Christiana Ruggeri non regala speranze, o illusioni, ma
lascia voce a chi una voce non l’ha potuta avere: non una cronaca, ma un dono,
fatto a una ragazza che ha bisogno di tornare a dire “io”.
Nessun lieto fine, nessuna promessa, nessun sogno: soltanto
la realtà della Storia, della cieca barbarie umana, di un’illogica strage che dimentica
Dio, che dimentica gli uomini, le donne, le anziane, i bambini.

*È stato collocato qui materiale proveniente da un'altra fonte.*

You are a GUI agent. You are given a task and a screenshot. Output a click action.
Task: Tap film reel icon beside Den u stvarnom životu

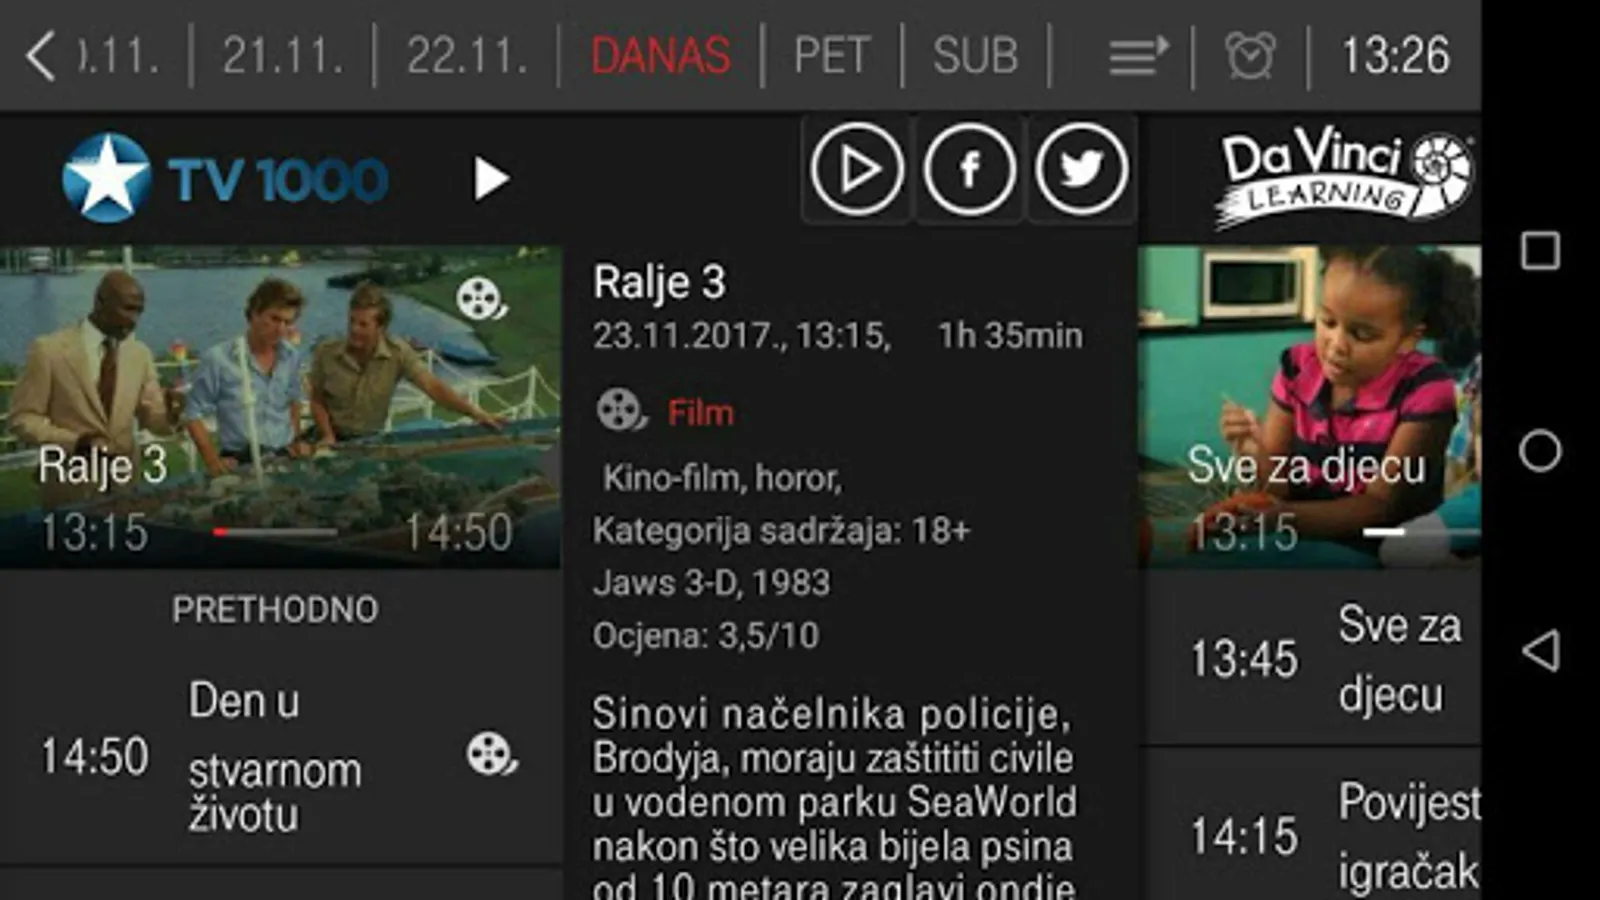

Intorno a questa tragedia umana, passano ombre di tragedie
di dimensioni familiari, di persone non direttamente coinvolte, ma spettatori
ciechi e muti di un’ombra che ha colpito il Ruanda, e l’ha risucchiata tra le
tenebre.
Una tempesta perfetta sorvegliata dall’umiltà e dalla
discrezione magistrali di Christiana Ruggeri, la quale non mira a effetti a
sorpresa, a virtuosismi letterari, a giochi retorici, ma, scevra di ogni
orpello, di ogni ornamento inutile, decide di restituire alla realtà una
consistenza nuova, inaspettata, perché crudelmente vera.
Un linguaggio a tratti confuso, ma comprensibile perché specchio
delle anime; una sintassi secca, scarna, ma estremamente reale (si badi, non
realistica).
Ma soprattutto, un libro che non è letteratura, non è
giornalismo, non è reportage: è semplicemente realtà vissuta, raccontata dalla
pelle, dalla memoria, dal cuore a un’alterità estranea, ma, forse, disposta ad
ascoltare, a essere testimone muto, mero strumento per far gridare con
delicatezza una voce troppo a lungo rimasta strozzata nelle viscere di un
inferno.
Un volume da tenere sul comodino, da leggere anche in
maniera frammentaria, per rendersi conto che l’inferno è dietro ogni angolo,
che può aprire le sue voragini da un momento all’altro, ma anche per ricordarsi
che in mezzo alla fuliggine, alle fiamme, alle lacrime, alla polvere, vi sono
diamanti che non smettono di brillare di luce propria.
Ma
soprattutto che, camminando in mezzo all’inferno, guardandolo, vivendolo, si
può ritornare: in posti inaspettati, sconosciuti, nuovi, ma pur sempre in
luoghi, che rimangono attaccati alla patria, mediante la memoria.